WORK TASK:
Any picture in the range stays out of the copy; retype exactly the lines from the one with "The image size" to the end of the listing.

Start of Block

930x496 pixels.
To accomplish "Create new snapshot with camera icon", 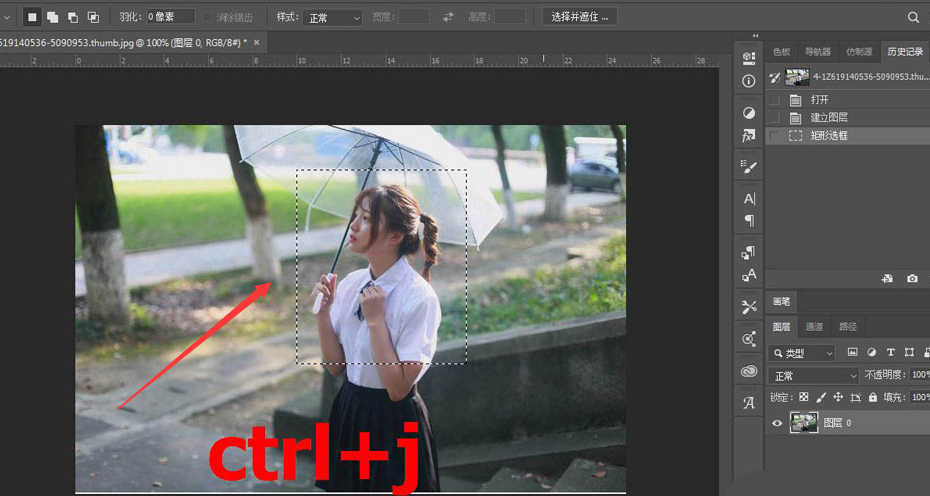I will [911, 279].
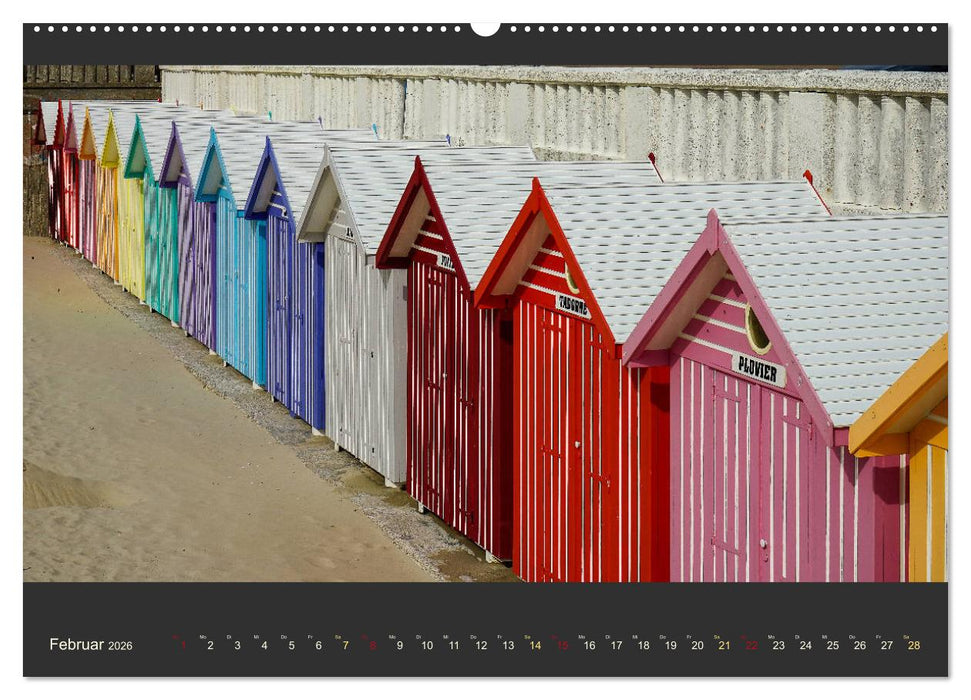Select date 21 in the date strip
This screenshot has height=700, width=971.
(x=724, y=646)
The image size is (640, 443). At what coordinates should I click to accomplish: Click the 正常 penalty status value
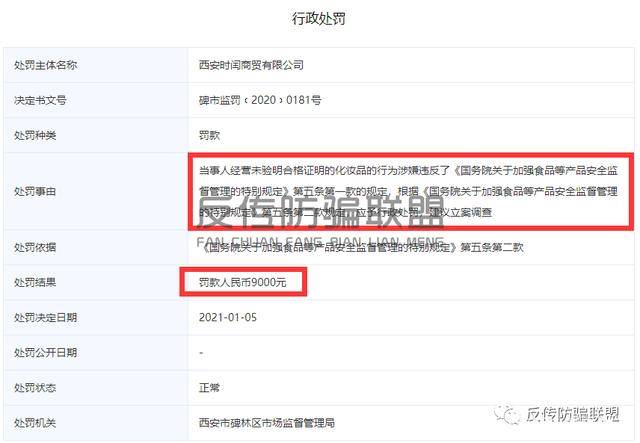tap(209, 387)
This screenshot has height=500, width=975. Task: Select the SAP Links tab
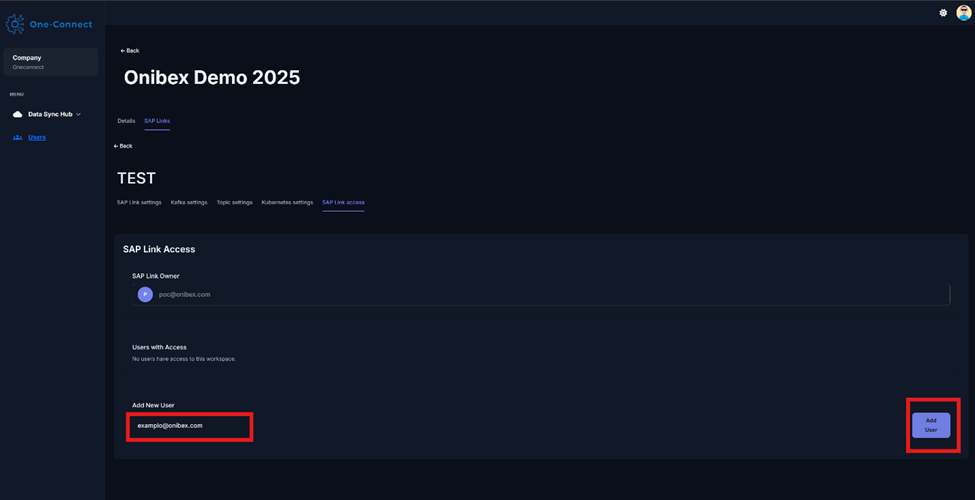[x=157, y=121]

End of Block

TASK ANSWER:
The image size is (640, 443). At what coordinates should I click to accomplish: Click the 正常 penalty status value
tap(209, 387)
This screenshot has height=500, width=975. Task: Select the SAP Links tab
[x=157, y=121]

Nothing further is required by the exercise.